• EXERCISE GOAL: Provide the records once more, identical to the original.

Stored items
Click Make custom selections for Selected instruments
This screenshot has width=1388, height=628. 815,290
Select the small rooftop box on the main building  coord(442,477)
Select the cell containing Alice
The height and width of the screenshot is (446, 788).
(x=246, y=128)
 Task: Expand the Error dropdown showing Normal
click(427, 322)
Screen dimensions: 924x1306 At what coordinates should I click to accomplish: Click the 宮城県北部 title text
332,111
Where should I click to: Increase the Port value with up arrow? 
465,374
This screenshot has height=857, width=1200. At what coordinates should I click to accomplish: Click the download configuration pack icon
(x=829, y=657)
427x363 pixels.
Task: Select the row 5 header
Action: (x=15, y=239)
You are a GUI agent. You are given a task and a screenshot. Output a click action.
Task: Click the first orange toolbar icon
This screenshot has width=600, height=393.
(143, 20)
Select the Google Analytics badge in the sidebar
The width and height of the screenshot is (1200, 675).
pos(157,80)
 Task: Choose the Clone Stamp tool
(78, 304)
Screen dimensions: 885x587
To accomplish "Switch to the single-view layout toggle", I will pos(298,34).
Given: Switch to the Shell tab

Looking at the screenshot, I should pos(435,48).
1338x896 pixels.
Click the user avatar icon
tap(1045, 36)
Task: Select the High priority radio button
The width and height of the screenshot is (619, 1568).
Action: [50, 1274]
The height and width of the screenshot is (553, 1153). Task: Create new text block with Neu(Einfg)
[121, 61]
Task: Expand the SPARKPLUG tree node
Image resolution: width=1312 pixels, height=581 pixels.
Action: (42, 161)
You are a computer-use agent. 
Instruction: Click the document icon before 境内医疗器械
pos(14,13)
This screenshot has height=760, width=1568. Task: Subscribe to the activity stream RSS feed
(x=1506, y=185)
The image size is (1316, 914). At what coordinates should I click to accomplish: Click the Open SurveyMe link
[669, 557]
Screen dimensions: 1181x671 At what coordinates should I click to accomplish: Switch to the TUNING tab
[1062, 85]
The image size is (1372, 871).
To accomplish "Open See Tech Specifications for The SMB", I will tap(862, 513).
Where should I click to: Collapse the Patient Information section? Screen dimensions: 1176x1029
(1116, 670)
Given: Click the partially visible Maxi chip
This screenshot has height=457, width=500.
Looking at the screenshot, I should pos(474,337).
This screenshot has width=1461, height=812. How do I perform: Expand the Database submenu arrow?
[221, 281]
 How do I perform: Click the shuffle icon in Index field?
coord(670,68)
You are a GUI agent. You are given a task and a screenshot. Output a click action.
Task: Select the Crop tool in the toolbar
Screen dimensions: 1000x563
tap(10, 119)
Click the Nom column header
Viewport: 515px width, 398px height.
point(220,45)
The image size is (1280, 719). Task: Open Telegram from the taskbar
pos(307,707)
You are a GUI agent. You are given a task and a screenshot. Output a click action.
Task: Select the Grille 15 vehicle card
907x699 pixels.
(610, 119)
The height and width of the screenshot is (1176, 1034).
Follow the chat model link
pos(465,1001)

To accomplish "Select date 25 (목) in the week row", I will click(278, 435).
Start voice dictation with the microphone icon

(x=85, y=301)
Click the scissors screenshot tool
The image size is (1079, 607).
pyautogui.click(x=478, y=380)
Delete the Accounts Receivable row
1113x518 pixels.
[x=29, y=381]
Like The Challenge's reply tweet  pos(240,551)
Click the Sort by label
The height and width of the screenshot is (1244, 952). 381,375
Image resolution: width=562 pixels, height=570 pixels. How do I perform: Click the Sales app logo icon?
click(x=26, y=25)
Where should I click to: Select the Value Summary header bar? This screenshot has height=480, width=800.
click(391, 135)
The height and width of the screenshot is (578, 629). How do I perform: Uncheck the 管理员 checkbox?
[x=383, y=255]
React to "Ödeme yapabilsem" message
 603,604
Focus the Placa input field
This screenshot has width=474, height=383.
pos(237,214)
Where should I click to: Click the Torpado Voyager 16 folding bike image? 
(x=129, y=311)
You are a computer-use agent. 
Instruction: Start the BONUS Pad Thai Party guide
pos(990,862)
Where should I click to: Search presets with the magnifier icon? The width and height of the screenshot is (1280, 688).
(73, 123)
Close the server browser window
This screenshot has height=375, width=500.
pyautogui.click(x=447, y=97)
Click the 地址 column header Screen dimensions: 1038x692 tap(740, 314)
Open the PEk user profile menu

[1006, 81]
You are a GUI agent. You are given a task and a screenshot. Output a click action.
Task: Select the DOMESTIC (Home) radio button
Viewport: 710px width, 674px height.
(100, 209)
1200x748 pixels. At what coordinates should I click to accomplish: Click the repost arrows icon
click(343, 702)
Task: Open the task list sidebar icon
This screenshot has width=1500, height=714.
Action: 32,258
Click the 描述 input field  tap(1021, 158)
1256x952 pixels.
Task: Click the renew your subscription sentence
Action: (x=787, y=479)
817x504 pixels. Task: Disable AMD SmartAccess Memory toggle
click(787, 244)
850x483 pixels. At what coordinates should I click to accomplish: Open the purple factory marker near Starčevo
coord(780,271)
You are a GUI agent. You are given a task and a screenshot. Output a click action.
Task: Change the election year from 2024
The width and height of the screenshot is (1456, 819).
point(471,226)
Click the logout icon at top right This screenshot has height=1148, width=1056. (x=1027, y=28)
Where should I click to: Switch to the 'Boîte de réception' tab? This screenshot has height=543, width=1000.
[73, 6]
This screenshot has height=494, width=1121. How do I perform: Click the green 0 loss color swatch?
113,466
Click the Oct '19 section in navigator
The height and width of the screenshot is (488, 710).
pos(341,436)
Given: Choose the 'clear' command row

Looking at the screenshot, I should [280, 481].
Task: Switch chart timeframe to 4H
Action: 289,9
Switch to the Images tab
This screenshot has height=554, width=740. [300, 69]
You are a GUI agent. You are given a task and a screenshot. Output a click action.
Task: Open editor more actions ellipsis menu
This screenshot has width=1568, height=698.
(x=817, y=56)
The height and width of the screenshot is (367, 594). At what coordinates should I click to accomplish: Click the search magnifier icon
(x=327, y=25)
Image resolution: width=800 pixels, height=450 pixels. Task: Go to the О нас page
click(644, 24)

• TASK SOLUTION:
Click Make custom selections for Selected instruments
This screenshot has width=1388, height=628. 815,290
Select the small rooftop box on the main building  coord(442,477)
Select the cell containing Alice
The height and width of the screenshot is (446, 788).
(x=246, y=128)
 Task: Expand the Error dropdown showing Normal
click(427, 322)
Screen dimensions: 924x1306 At what coordinates should I click to accomplish: Click the 宮城県北部 title text
332,111
Where should I click to: Increase the Port value with up arrow? 
465,374
This screenshot has height=857, width=1200. At what coordinates should I click to accomplish: Click the download configuration pack icon
(x=829, y=657)
427x363 pixels.
Task: Select the row 5 header
Action: (x=15, y=239)
You are a GUI agent. You are given a task and a screenshot. Output a click action.
Task: Click the first orange toolbar icon
This screenshot has width=600, height=393.
(143, 20)
Select the Google Analytics badge in the sidebar
The width and height of the screenshot is (1200, 675).
pos(157,80)
 Task: Choose the Clone Stamp tool
(78, 304)
Screen dimensions: 885x587
To accomplish "Switch to the single-view layout toggle", I will pos(298,34).
Given: Switch to the Shell tab

Looking at the screenshot, I should pos(435,48).
1338x896 pixels.
Click the user avatar icon
tap(1045, 36)
Task: Select the High priority radio button
The width and height of the screenshot is (619, 1568).
Action: [50, 1274]
The height and width of the screenshot is (553, 1153). Task: Create new text block with Neu(Einfg)
[121, 61]
Task: Expand the SPARKPLUG tree node
Image resolution: width=1312 pixels, height=581 pixels.
Action: (42, 161)
You are a computer-use agent. 
Instruction: Click the document icon before 境内医疗器械
pos(14,13)
This screenshot has height=760, width=1568. Task: Subscribe to the activity stream RSS feed
(x=1506, y=185)
The image size is (1316, 914). At what coordinates should I click to accomplish: Click the Open SurveyMe link
[669, 557]
Screen dimensions: 1181x671 At what coordinates should I click to accomplish: Switch to the TUNING tab
[1062, 85]
The image size is (1372, 871).
To accomplish "Open See Tech Specifications for The SMB", I will tap(862, 513).
Where should I click to: Collapse the Patient Information section? Screen dimensions: 1176x1029
(1116, 670)
Given: Click the partially visible Maxi chip
This screenshot has height=457, width=500.
Looking at the screenshot, I should pos(474,337).
This screenshot has width=1461, height=812. How do I perform: Expand the Database submenu arrow?
[221, 281]
 How do I perform: Click the shuffle icon in Index field?
coord(670,68)
You are a GUI agent. You are given a task and a screenshot. Output a click action.
Task: Select the Crop tool in the toolbar
Screen dimensions: 1000x563
tap(10, 119)
Click the Nom column header
Viewport: 515px width, 398px height.
point(220,45)
The image size is (1280, 719). Task: Open Telegram from the taskbar
pos(307,707)
You are a GUI agent. You are given a task and a screenshot. Output a click action.
Task: Select the Grille 15 vehicle card
907x699 pixels.
(610, 119)
The height and width of the screenshot is (1176, 1034).
Follow the chat model link
pos(465,1001)

To accomplish "Select date 25 (목) in the week row", I will click(278, 435).
Start voice dictation with the microphone icon

(x=85, y=301)
Click the scissors screenshot tool
The image size is (1079, 607).
pyautogui.click(x=478, y=380)
Delete the Accounts Receivable row
1113x518 pixels.
[x=29, y=381]
Like The Challenge's reply tweet  pos(240,551)
Click the Sort by label
The height and width of the screenshot is (1244, 952). 381,375
Image resolution: width=562 pixels, height=570 pixels. How do I perform: Click the Sales app logo icon?
click(x=26, y=25)
Where should I click to: Select the Value Summary header bar? This screenshot has height=480, width=800.
click(391, 135)
The height and width of the screenshot is (578, 629). How do I perform: Uncheck the 管理员 checkbox?
[x=383, y=255]
React to "Ödeme yapabilsem" message
 603,604
Focus the Placa input field
This screenshot has width=474, height=383.
pos(237,214)
Where should I click to: Click the Torpado Voyager 16 folding bike image? 
(x=129, y=311)
You are a computer-use agent. 
Instruction: Start the BONUS Pad Thai Party guide
pos(990,862)
Where should I click to: Search presets with the magnifier icon? The width and height of the screenshot is (1280, 688).
(73, 123)
Close the server browser window
This screenshot has height=375, width=500.
pyautogui.click(x=447, y=97)
Click the 地址 column header Screen dimensions: 1038x692 tap(740, 314)
Open the PEk user profile menu

[1006, 81]
You are a GUI agent. You are given a task and a screenshot. Output a click action.
Task: Select the DOMESTIC (Home) radio button
Viewport: 710px width, 674px height.
(100, 209)
1200x748 pixels. At what coordinates should I click to accomplish: Click the repost arrows icon
click(343, 702)
Task: Open the task list sidebar icon
This screenshot has width=1500, height=714.
Action: 32,258
Click the 描述 input field  tap(1021, 158)
1256x952 pixels.
Task: Click the renew your subscription sentence
Action: (x=787, y=479)
817x504 pixels. Task: Disable AMD SmartAccess Memory toggle
click(787, 244)
850x483 pixels. At what coordinates should I click to accomplish: Open the purple factory marker near Starčevo
coord(780,271)
You are a GUI agent. You are given a task and a screenshot. Output a click action.
Task: Change the election year from 2024
The width and height of the screenshot is (1456, 819).
point(471,226)
Click the logout icon at top right This screenshot has height=1148, width=1056. (x=1027, y=28)
Where should I click to: Switch to the 'Boîte de réception' tab? This screenshot has height=543, width=1000.
[73, 6]
This screenshot has height=494, width=1121. How do I perform: Click the green 0 loss color swatch?
113,466
Click the Oct '19 section in navigator
The height and width of the screenshot is (488, 710).
pos(341,436)
Given: Choose the 'clear' command row

Looking at the screenshot, I should [280, 481].
Task: Switch chart timeframe to 4H
Action: 289,9
Switch to the Images tab
This screenshot has height=554, width=740. [300, 69]
You are a GUI agent. You are given a task and a screenshot. Output a click action.
Task: Open editor more actions ellipsis menu
This screenshot has width=1568, height=698.
(x=817, y=56)
The height and width of the screenshot is (367, 594). At what coordinates should I click to accomplish: Click the search magnifier icon
(x=327, y=25)
Image resolution: width=800 pixels, height=450 pixels. Task: Go to the О нас page
click(644, 24)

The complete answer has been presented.